Carry the forum thread about overlooked works by famous composers forward from its final sentence, writing what comes next.

* **Selected excerpt**
--------------------
Schoenberg's Christmas Music is a charming little gem that I post here every year. Unmistakably Schoenberg and still nothing to frighten even the most conservative ears:






Stravinsky's Duo Concertant is also a fine example of his neoclassical style, very lyrical and yet characterized by restraint:


----------



## Huilunsoittaja (Apr 6, 2010)

Russian Edition:

Rimsky-Korsakov: Fantasy on Serbian Themes
Mussorgsky: Symphonic Intermezzo in the Classic Style
Borodin: Symphony No. 3 (only 2 mvmts written)
Tchaikovsky: 6 Morceaux on a single theme, for piano, op. 21
Prokofiev: Le pas d'acier (The Steel Step), ballet
Shostakovich: Any of his films scores, except the Gadfly which is major


And these are all good pieces!


----------



## QuietGuy (Mar 1, 2014)

Becca said:


> Absolutely ... and _Pulcinella_ and _Le baiser de la fée_


... and Orpheus and Apollo


----------



## Abraham Lincoln (Oct 3, 2015)

Pretty much anything written by Pachelbel that isn't the Canon in D major. Not sure if it's worth hearing though, I'm not really one to gauge quality of music but still it might be worth a try for poor Pachelbel's sake.


----------



## elgar's ghost (Aug 8, 2010)

From Stravinsky I'd choose _Renard_, a snappy little stage work (broadly speaking, a pocket opera with dancing) from 1916 based loosely on a Russian folk fable about an over-confident fox who meets both his match and his maker at the hands of the Cat and the Ram after terrorising the farmyard.
--------------------
* **Dataset extract**
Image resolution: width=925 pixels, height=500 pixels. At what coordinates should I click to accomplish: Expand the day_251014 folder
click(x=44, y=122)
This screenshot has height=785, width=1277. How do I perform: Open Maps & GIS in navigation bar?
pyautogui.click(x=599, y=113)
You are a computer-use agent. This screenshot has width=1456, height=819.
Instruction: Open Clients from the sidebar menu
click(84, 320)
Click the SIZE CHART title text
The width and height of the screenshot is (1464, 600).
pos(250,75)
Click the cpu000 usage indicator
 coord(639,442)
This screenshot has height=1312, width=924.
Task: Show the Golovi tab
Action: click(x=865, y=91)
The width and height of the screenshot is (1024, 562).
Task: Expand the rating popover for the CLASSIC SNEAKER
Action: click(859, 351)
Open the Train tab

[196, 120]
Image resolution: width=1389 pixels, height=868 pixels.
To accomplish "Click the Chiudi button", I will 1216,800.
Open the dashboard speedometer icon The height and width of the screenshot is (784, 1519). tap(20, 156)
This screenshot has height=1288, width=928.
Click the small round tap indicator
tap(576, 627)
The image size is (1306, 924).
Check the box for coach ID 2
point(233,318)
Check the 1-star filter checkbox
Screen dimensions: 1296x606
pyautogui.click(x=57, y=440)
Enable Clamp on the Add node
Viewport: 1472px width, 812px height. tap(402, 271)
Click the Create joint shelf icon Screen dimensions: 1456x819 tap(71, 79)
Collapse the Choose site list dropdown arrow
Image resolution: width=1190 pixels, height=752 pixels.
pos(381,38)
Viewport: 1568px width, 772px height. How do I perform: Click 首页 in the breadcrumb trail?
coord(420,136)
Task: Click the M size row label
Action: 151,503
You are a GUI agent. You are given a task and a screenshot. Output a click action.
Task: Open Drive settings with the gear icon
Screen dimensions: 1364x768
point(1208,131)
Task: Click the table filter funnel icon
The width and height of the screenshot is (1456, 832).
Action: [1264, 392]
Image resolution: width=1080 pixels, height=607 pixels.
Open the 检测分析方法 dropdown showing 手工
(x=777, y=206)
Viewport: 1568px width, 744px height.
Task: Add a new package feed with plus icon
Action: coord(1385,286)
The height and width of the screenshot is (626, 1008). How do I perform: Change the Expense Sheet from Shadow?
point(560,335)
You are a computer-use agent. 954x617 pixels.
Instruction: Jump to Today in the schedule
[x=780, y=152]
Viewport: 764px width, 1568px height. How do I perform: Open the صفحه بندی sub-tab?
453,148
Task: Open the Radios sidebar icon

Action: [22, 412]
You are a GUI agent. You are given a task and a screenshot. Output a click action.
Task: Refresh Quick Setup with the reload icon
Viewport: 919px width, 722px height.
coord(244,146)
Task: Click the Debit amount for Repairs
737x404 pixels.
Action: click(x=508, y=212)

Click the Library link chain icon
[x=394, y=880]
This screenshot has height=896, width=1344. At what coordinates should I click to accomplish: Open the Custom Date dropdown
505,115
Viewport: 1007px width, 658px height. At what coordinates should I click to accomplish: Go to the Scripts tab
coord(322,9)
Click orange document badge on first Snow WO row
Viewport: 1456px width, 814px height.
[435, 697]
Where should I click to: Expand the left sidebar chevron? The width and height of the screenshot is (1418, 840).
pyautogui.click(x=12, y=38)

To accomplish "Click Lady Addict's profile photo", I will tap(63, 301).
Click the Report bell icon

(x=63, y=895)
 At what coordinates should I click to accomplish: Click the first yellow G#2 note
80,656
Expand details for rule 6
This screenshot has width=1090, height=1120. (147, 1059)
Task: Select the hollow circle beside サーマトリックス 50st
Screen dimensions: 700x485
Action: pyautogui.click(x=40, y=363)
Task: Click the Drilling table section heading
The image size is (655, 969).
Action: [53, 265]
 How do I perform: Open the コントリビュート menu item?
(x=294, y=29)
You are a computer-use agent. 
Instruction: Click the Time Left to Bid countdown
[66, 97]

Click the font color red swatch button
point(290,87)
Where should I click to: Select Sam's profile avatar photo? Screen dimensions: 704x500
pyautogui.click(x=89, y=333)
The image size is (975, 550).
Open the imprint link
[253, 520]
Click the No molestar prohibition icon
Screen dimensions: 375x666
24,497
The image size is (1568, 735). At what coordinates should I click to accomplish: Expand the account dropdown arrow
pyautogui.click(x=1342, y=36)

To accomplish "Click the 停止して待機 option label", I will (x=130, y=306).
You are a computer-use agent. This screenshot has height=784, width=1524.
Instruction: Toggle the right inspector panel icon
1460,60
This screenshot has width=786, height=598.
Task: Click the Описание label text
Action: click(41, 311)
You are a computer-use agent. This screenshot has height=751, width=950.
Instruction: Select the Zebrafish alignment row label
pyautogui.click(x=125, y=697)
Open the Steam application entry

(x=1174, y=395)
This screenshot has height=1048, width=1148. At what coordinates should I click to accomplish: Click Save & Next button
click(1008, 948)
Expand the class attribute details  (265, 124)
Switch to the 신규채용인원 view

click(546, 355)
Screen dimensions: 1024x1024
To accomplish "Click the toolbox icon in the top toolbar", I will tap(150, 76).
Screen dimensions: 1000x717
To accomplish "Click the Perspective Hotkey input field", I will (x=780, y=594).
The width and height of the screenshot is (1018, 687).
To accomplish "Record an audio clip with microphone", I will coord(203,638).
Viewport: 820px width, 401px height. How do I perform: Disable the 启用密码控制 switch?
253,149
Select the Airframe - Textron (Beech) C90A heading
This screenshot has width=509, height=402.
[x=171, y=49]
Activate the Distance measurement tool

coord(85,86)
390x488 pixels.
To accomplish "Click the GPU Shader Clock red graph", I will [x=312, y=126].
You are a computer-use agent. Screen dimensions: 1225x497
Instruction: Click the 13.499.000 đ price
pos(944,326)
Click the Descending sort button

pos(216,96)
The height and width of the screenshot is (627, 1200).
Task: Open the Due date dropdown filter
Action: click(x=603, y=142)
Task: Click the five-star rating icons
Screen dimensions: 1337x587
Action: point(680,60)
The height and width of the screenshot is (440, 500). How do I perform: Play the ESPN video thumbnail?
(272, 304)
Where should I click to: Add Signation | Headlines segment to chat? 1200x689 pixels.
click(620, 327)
--------------------
* **In response**
----------



## Heliogabo (Dec 29, 2014)

Mahlerian said:


> Schoenberg's Christmas Music is a charming little gem that I post here every year. Unmistakably Schoenberg and still nothing to frighten even the most conservative ears:


I didn't knew about the existence of this piece. Certainly a little gem. The most unexpected Schoenberg.


----------



## Heliogabo (Dec 29, 2014)

Two more:

1) Brahms serenades. This early works are seldom recorded but very Brahmsian in style and lovely but intense (Brahmsian I said) orchestral pieces, to my taste. Maybe Chailly's recent recording could bring more attention to them.
2) Cherubini's string quartets. He's no often considered one of the masters of the genre, but he really deserves one place among them. His string quartets are all 6 highly original "minor" masterpieces, imho.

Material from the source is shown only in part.